Custom codecs support transparent, user-configurable mapping of CQL types to arbitrary Java objects.
Practical use cases that justify such a feature are numerous:
- Ability to map CQL timestamp, date and time columns to Java 8 or Joda Time classes (rather than the built-in mappings for Date, LocalDate and Long);
- Ability to map CQL varchar columns directly to JSON or XML mapped objects (i.e. using frameworks such as Jackson);
- Ability to map CQL user-defined types to Java objects;
- Ability to map CQL lists directly to Java arrays;
- Ability to map CQL collections directly to Scala collections;
- etc.
This page explains the implementation and how to write your own custom codecs. Note that the driver also provides a set of optional codecs that might fit your needs.
The central piece in the serialization mechanism is TypeCodec.
Each TypeCodec
supports a bidirectional mapping between a Java type and a CQL type. A TypeCodec
is thus capable of 4 basic operations:
- Serialize a Java object into a CQL value;
- Deserialize a CQL value into a Java object;
- Format a Java object into a CQL literal;
- Parse a CQL literal into a Java object.
Additionally, it implements inspection methods that verify if the codec is suitable for a specific CQL type and/or Java object.
TypeCodec
can be freely subclassed by users willing to implement their own serialization logic.
However, users are only required to do so when they want to extend
the driver's default set of codecs by registering additional codecs that handle
Java types that the driver is otherwise unable to process. For all other users,
the built-in set of codecs that is bundled with the driver provides
exactly the same functionality that the driver used to offer so far,
with out-of-the-box conversion from all CQL types to standard Java equivalents.
Refer to the javadocs of TypeCodec
for more information.
TypeCodec
s are centralized in a CodecRegistry instance.
Whenever the driver needs to perform one of the aforementioned operations,
it will lookup for an appropriate codec in a CodecRegistry
.

**Short exercise a**. In the records, copy out the part that opens with the line containing "Where should I click to: Select the Éditeur" and closes with the line containing "This screenshot has width=1288, height=936.", keeping both of those lines.

Text and element pointing records
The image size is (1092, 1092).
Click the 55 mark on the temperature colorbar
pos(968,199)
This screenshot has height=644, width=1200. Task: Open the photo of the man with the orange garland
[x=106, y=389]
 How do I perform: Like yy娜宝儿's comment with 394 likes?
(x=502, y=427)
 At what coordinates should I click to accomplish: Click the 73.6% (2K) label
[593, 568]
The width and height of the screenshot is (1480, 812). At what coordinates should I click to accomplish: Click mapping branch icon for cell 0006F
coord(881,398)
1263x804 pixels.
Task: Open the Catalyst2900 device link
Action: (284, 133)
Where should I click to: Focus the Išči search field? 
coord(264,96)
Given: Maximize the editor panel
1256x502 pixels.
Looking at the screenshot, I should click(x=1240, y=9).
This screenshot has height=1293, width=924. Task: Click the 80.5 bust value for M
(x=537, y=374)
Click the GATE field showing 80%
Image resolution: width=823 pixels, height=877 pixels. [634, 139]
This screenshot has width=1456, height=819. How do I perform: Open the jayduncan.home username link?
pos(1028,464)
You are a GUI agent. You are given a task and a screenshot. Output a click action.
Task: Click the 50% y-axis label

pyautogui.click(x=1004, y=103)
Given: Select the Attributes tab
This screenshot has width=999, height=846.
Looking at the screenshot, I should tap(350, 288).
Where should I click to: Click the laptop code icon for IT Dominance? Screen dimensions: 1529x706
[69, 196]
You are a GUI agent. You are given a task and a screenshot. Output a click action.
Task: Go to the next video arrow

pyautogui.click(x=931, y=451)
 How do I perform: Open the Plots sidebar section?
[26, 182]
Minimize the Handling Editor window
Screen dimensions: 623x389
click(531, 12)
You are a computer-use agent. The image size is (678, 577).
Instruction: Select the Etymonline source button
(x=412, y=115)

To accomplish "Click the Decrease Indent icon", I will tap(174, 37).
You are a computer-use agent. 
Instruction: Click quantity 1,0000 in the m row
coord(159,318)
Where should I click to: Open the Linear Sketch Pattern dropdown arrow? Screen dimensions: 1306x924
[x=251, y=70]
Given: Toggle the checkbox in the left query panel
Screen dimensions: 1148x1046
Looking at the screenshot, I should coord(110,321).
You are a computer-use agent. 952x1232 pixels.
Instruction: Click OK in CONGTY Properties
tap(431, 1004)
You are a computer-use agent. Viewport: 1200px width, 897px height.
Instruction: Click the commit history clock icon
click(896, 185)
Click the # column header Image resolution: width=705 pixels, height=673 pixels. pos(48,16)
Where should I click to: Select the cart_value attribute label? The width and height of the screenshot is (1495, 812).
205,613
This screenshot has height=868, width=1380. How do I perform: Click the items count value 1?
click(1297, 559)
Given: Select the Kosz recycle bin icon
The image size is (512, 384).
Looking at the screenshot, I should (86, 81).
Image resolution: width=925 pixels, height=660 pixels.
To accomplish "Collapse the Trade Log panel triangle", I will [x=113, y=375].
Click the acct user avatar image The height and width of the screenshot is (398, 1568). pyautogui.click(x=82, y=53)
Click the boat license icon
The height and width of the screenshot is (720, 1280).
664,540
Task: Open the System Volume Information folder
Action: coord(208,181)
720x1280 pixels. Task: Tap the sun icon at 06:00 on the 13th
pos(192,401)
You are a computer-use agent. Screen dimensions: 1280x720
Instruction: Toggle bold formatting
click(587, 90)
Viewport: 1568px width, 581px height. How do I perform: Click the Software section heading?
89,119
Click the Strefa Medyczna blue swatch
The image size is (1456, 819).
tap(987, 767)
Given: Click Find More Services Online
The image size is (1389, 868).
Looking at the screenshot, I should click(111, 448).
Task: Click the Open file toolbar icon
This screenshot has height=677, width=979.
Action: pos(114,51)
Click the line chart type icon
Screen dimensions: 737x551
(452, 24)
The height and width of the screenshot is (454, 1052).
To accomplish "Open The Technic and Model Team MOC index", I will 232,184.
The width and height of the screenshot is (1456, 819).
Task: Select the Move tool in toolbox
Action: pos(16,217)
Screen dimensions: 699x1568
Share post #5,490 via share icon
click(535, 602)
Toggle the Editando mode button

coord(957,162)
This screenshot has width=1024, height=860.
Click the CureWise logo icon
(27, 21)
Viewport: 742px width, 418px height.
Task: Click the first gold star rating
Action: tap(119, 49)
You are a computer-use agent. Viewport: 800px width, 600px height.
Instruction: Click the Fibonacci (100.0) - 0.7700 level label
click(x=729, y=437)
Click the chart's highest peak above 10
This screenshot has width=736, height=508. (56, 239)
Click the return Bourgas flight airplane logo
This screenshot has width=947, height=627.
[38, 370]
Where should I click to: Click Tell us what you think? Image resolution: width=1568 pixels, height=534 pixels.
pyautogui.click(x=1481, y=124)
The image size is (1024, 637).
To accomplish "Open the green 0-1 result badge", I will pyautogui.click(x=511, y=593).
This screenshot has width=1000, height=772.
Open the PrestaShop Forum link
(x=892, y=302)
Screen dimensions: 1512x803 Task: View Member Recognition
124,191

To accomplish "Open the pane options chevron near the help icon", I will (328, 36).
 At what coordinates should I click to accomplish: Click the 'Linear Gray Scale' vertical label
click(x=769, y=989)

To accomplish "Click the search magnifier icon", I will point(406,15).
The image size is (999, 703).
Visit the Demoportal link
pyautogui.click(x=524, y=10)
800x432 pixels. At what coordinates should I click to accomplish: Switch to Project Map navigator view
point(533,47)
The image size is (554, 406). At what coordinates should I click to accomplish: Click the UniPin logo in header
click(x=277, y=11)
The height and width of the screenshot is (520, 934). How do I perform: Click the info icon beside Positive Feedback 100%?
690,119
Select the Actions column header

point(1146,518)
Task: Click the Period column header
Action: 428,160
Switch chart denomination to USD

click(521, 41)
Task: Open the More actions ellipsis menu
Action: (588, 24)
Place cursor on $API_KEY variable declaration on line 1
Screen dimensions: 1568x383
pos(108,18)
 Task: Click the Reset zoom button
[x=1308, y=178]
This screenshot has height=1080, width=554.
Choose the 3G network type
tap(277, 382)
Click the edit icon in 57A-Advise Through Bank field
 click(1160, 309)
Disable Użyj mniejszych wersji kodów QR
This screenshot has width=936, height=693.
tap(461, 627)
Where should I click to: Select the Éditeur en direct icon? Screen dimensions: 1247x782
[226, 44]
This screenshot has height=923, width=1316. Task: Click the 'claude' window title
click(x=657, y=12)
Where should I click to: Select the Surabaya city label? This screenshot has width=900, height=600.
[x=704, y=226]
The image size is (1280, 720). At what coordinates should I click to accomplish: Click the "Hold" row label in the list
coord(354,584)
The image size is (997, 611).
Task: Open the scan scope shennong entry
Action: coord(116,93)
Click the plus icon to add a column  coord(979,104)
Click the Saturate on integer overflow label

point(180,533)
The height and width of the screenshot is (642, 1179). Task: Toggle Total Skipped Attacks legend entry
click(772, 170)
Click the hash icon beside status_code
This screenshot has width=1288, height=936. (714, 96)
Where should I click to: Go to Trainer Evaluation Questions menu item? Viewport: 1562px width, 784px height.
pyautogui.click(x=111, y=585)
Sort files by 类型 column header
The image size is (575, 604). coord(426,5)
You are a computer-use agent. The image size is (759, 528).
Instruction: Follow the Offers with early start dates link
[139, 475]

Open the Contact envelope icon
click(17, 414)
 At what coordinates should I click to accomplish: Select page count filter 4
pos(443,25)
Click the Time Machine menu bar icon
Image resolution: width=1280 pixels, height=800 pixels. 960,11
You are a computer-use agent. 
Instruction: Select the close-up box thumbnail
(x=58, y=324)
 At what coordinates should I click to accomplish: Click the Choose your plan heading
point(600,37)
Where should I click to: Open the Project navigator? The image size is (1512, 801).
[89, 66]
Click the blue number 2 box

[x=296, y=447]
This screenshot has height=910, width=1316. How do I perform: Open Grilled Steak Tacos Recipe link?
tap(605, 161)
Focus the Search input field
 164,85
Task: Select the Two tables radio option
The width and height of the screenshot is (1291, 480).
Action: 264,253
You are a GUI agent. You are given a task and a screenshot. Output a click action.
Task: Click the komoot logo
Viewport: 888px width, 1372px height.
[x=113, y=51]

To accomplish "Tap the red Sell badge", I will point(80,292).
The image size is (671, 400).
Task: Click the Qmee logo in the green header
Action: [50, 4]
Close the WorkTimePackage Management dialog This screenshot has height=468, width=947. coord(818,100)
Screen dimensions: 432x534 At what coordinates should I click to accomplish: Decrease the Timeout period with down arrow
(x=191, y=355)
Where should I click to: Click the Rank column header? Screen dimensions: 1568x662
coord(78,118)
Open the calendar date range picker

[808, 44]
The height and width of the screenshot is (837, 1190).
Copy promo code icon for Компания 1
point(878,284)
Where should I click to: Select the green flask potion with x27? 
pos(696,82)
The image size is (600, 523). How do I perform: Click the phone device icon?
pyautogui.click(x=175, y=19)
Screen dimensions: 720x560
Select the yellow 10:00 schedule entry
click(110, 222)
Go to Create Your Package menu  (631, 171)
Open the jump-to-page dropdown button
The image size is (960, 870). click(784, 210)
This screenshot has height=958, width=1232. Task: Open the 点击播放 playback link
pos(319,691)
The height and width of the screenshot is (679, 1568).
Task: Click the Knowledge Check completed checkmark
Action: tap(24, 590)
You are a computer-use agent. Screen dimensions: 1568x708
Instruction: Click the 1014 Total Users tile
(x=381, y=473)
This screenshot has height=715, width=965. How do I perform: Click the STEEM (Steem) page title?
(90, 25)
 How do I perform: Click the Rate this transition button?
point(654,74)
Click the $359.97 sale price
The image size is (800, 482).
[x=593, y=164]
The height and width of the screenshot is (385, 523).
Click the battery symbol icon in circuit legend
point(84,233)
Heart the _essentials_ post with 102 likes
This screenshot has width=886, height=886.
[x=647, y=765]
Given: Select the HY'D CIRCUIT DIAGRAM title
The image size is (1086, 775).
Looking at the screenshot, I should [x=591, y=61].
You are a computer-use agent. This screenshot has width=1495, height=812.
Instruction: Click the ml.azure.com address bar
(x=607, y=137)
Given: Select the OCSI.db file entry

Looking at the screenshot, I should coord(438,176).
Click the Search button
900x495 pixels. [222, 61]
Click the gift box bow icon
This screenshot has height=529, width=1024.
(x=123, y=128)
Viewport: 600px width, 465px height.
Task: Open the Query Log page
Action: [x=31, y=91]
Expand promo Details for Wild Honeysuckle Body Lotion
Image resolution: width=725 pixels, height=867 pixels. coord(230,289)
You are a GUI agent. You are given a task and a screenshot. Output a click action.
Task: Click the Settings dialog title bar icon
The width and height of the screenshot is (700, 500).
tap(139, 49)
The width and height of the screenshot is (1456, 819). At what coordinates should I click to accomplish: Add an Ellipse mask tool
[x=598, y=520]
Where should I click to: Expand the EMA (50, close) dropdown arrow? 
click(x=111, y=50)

**Short exercise b**.
Answer these questions from the page on custom codecs:
(i) How many basic operations is a TypeCodec capable of?
(ii) In what instance are TypeCodecs centralized?
(iii) According to the list of use cases, what Java type can CQL lists be mapped to directly?

**Written answer a**.
Where should I click to: Select the Éditeur en direct icon? Screen dimensions: 1247x782
[226, 44]
This screenshot has height=923, width=1316. Task: Click the 'claude' window title
click(x=657, y=12)
Where should I click to: Select the Surabaya city label? This screenshot has width=900, height=600.
[x=704, y=226]
The image size is (1280, 720). At what coordinates should I click to accomplish: Click the "Hold" row label in the list
coord(354,584)
The image size is (997, 611).
Task: Open the scan scope shennong entry
Action: coord(116,93)
Click the plus icon to add a column  coord(979,104)
Click the Saturate on integer overflow label

point(180,533)
The height and width of the screenshot is (642, 1179). Task: Toggle Total Skipped Attacks legend entry
click(772, 170)
Click the hash icon beside status_code
This screenshot has width=1288, height=936. (714, 96)

**Written answer b**.
(i) 4
(ii) A CodecRegistry instance
(iii) Java arrays